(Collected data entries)
== Segment start ==
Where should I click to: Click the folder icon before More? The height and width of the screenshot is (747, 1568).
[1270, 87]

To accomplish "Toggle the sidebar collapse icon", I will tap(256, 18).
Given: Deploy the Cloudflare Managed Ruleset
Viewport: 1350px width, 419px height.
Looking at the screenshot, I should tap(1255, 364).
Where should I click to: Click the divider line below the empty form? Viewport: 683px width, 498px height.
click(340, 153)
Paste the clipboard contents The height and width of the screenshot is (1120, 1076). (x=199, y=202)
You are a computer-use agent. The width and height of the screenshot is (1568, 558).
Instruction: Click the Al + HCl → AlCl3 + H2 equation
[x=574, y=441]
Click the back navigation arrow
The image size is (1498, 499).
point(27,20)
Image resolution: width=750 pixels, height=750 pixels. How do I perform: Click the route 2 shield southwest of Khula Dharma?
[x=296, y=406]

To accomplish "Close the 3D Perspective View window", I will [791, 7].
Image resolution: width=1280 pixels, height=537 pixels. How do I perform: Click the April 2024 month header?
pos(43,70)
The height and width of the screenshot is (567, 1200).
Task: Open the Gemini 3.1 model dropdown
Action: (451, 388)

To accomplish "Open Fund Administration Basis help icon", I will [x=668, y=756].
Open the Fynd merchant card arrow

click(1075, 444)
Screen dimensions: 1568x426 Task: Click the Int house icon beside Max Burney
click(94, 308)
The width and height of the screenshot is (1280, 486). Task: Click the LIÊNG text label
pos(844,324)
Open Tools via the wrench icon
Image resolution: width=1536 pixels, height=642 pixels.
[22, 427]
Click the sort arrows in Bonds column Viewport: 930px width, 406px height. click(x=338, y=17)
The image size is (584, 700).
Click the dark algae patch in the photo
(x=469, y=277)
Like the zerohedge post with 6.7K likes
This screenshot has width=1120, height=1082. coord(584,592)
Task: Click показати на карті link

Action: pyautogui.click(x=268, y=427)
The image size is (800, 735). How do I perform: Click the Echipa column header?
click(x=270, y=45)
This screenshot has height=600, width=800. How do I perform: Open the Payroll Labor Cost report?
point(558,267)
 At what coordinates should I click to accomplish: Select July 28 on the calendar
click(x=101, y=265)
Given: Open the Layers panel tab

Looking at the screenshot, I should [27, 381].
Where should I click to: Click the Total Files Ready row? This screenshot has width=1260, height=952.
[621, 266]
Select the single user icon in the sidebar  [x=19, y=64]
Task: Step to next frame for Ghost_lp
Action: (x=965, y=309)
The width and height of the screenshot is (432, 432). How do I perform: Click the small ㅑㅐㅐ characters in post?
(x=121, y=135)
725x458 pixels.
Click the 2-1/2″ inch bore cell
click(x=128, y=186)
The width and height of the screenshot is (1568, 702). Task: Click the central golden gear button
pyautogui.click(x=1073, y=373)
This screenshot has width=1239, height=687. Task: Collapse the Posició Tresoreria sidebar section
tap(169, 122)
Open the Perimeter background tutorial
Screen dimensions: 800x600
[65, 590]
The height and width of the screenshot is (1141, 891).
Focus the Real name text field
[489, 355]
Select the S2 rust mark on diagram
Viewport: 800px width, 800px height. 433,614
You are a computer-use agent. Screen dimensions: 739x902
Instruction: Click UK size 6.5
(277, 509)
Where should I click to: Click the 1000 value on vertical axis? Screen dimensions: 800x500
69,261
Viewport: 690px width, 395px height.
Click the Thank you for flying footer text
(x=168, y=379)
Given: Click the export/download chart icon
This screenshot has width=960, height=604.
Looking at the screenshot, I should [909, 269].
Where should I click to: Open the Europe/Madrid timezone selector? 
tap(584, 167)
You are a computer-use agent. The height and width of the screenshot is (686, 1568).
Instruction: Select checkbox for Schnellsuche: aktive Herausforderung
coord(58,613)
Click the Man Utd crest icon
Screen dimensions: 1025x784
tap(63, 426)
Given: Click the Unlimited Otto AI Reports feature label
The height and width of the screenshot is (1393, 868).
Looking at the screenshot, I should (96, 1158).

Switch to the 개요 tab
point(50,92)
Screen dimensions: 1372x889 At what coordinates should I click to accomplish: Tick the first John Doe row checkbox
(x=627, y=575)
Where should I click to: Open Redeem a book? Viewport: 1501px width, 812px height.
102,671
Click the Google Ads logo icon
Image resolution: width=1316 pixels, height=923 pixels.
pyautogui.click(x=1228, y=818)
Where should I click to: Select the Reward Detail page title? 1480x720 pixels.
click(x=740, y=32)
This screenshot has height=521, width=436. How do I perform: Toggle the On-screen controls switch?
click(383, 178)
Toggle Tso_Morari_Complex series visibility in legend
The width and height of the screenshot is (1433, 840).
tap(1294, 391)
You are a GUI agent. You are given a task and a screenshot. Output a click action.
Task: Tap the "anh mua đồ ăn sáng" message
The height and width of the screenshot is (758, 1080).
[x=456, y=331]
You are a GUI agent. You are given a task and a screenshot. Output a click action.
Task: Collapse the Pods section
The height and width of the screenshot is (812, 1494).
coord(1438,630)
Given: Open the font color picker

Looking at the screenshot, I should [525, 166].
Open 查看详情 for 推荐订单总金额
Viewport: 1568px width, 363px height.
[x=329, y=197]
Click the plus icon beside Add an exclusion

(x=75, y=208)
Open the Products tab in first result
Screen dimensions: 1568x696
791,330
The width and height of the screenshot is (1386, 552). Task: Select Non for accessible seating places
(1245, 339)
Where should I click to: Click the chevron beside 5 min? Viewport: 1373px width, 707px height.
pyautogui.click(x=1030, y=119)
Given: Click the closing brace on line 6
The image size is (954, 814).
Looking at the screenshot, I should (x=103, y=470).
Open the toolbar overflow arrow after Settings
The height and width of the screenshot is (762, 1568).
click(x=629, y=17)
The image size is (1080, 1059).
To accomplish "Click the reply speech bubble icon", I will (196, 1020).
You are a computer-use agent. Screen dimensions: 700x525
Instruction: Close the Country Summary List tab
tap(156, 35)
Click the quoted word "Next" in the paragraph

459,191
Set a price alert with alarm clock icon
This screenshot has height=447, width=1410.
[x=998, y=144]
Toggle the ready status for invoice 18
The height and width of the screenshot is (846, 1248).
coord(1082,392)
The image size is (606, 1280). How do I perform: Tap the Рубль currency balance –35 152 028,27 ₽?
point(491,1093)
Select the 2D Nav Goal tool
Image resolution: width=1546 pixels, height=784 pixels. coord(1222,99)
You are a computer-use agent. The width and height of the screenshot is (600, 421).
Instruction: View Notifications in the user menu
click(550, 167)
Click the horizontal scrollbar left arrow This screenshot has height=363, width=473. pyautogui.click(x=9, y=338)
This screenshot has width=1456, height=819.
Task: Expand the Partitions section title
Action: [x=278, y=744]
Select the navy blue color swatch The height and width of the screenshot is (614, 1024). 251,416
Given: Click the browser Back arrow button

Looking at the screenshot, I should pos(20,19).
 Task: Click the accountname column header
== Segment end ==
= EXERCISE DESCRIPTION =
A verbatim repeat of all the entries above is the required answer.

= RESPONSE TO THIS TASK =
Where should I click to: Click the folder icon before More? The height and width of the screenshot is (747, 1568).
[1270, 87]

To accomplish "Toggle the sidebar collapse icon", I will tap(256, 18).
Given: Deploy the Cloudflare Managed Ruleset
Viewport: 1350px width, 419px height.
Looking at the screenshot, I should tap(1255, 364).
Where should I click to: Click the divider line below the empty form? Viewport: 683px width, 498px height.
click(340, 153)
Paste the clipboard contents The height and width of the screenshot is (1120, 1076). (x=199, y=202)
You are a computer-use agent. The width and height of the screenshot is (1568, 558).
Instruction: Click the Al + HCl → AlCl3 + H2 equation
[x=574, y=441]
Click the back navigation arrow
The image size is (1498, 499).
point(27,20)
Image resolution: width=750 pixels, height=750 pixels. How do I perform: Click the route 2 shield southwest of Khula Dharma?
[x=296, y=406]

To accomplish "Close the 3D Perspective View window", I will [791, 7].
Image resolution: width=1280 pixels, height=537 pixels. How do I perform: Click the April 2024 month header?
pos(43,70)
The height and width of the screenshot is (567, 1200).
Task: Open the Gemini 3.1 model dropdown
Action: (451, 388)

To accomplish "Open Fund Administration Basis help icon", I will [x=668, y=756].
Open the Fynd merchant card arrow

click(1075, 444)
Screen dimensions: 1568x426 Task: Click the Int house icon beside Max Burney
click(94, 308)
The width and height of the screenshot is (1280, 486). Task: Click the LIÊNG text label
pos(844,324)
Open Tools via the wrench icon
Image resolution: width=1536 pixels, height=642 pixels.
[22, 427]
Click the sort arrows in Bonds column Viewport: 930px width, 406px height. click(x=338, y=17)
The image size is (584, 700).
Click the dark algae patch in the photo
(x=469, y=277)
Like the zerohedge post with 6.7K likes
This screenshot has width=1120, height=1082. coord(584,592)
Task: Click показати на карті link

Action: pyautogui.click(x=268, y=427)
The image size is (800, 735). How do I perform: Click the Echipa column header?
click(x=270, y=45)
This screenshot has height=600, width=800. How do I perform: Open the Payroll Labor Cost report?
point(558,267)
 At what coordinates should I click to accomplish: Select July 28 on the calendar
click(x=101, y=265)
Given: Open the Layers panel tab

Looking at the screenshot, I should [27, 381].
Where should I click to: Click the Total Files Ready row? This screenshot has width=1260, height=952.
[621, 266]
Select the single user icon in the sidebar  [x=19, y=64]
Task: Step to next frame for Ghost_lp
Action: (x=965, y=309)
The width and height of the screenshot is (432, 432). How do I perform: Click the small ㅑㅐㅐ characters in post?
(x=121, y=135)
725x458 pixels.
Click the 2-1/2″ inch bore cell
click(x=128, y=186)
The width and height of the screenshot is (1568, 702). Task: Click the central golden gear button
pyautogui.click(x=1073, y=373)
This screenshot has width=1239, height=687. Task: Collapse the Posició Tresoreria sidebar section
tap(169, 122)
Open the Perimeter background tutorial
Screen dimensions: 800x600
[65, 590]
The height and width of the screenshot is (1141, 891).
Focus the Real name text field
[489, 355]
Select the S2 rust mark on diagram
Viewport: 800px width, 800px height. 433,614
You are a computer-use agent. Screen dimensions: 739x902
Instruction: Click UK size 6.5
(277, 509)
Where should I click to: Click the 1000 value on vertical axis? Screen dimensions: 800x500
69,261
Viewport: 690px width, 395px height.
Click the Thank you for flying footer text
(x=168, y=379)
Given: Click the export/download chart icon
This screenshot has width=960, height=604.
Looking at the screenshot, I should [909, 269].
Where should I click to: Open the Europe/Madrid timezone selector? 
tap(584, 167)
You are a computer-use agent. The height and width of the screenshot is (686, 1568).
Instruction: Select checkbox for Schnellsuche: aktive Herausforderung
coord(58,613)
Click the Man Utd crest icon
Screen dimensions: 1025x784
tap(63, 426)
Given: Click the Unlimited Otto AI Reports feature label
The height and width of the screenshot is (1393, 868).
Looking at the screenshot, I should (96, 1158).

Switch to the 개요 tab
point(50,92)
Screen dimensions: 1372x889 At what coordinates should I click to accomplish: Tick the first John Doe row checkbox
(x=627, y=575)
Where should I click to: Open Redeem a book? Viewport: 1501px width, 812px height.
102,671
Click the Google Ads logo icon
Image resolution: width=1316 pixels, height=923 pixels.
pyautogui.click(x=1228, y=818)
Where should I click to: Select the Reward Detail page title? 1480x720 pixels.
click(x=740, y=32)
This screenshot has height=521, width=436. How do I perform: Toggle the On-screen controls switch?
click(383, 178)
Toggle Tso_Morari_Complex series visibility in legend
The width and height of the screenshot is (1433, 840).
tap(1294, 391)
You are a GUI agent. You are given a task and a screenshot. Output a click action.
Task: Tap the "anh mua đồ ăn sáng" message
The height and width of the screenshot is (758, 1080).
[x=456, y=331]
You are a GUI agent. You are given a task and a screenshot. Output a click action.
Task: Collapse the Pods section
The height and width of the screenshot is (812, 1494).
coord(1438,630)
Given: Open the font color picker

Looking at the screenshot, I should [525, 166].
Open 查看详情 for 推荐订单总金额
Viewport: 1568px width, 363px height.
[x=329, y=197]
Click the plus icon beside Add an exclusion

(x=75, y=208)
Open the Products tab in first result
Screen dimensions: 1568x696
791,330
The width and height of the screenshot is (1386, 552). Task: Select Non for accessible seating places
(1245, 339)
Where should I click to: Click the chevron beside 5 min? Viewport: 1373px width, 707px height.
pyautogui.click(x=1030, y=119)
Given: Click the closing brace on line 6
The image size is (954, 814).
Looking at the screenshot, I should (x=103, y=470).
Open the toolbar overflow arrow after Settings
The height and width of the screenshot is (762, 1568).
click(x=629, y=17)
The image size is (1080, 1059).
To accomplish "Click the reply speech bubble icon", I will (196, 1020).
You are a computer-use agent. Screen dimensions: 700x525
Instruction: Close the Country Summary List tab
tap(156, 35)
Click the quoted word "Next" in the paragraph

459,191
Set a price alert with alarm clock icon
This screenshot has height=447, width=1410.
[x=998, y=144]
Toggle the ready status for invoice 18
The height and width of the screenshot is (846, 1248).
coord(1082,392)
The image size is (606, 1280). How do I perform: Tap the Рубль currency balance –35 152 028,27 ₽?
point(491,1093)
Select the 2D Nav Goal tool
Image resolution: width=1546 pixels, height=784 pixels. coord(1222,99)
You are a computer-use agent. The width and height of the screenshot is (600, 421).
Instruction: View Notifications in the user menu
click(550, 167)
Click the horizontal scrollbar left arrow This screenshot has height=363, width=473. pyautogui.click(x=9, y=338)
This screenshot has width=1456, height=819.
Task: Expand the Partitions section title
Action: [x=278, y=744]
Select the navy blue color swatch The height and width of the screenshot is (614, 1024). 251,416
Given: Click the browser Back arrow button

Looking at the screenshot, I should pos(20,19).
 Task: Click the accountname column header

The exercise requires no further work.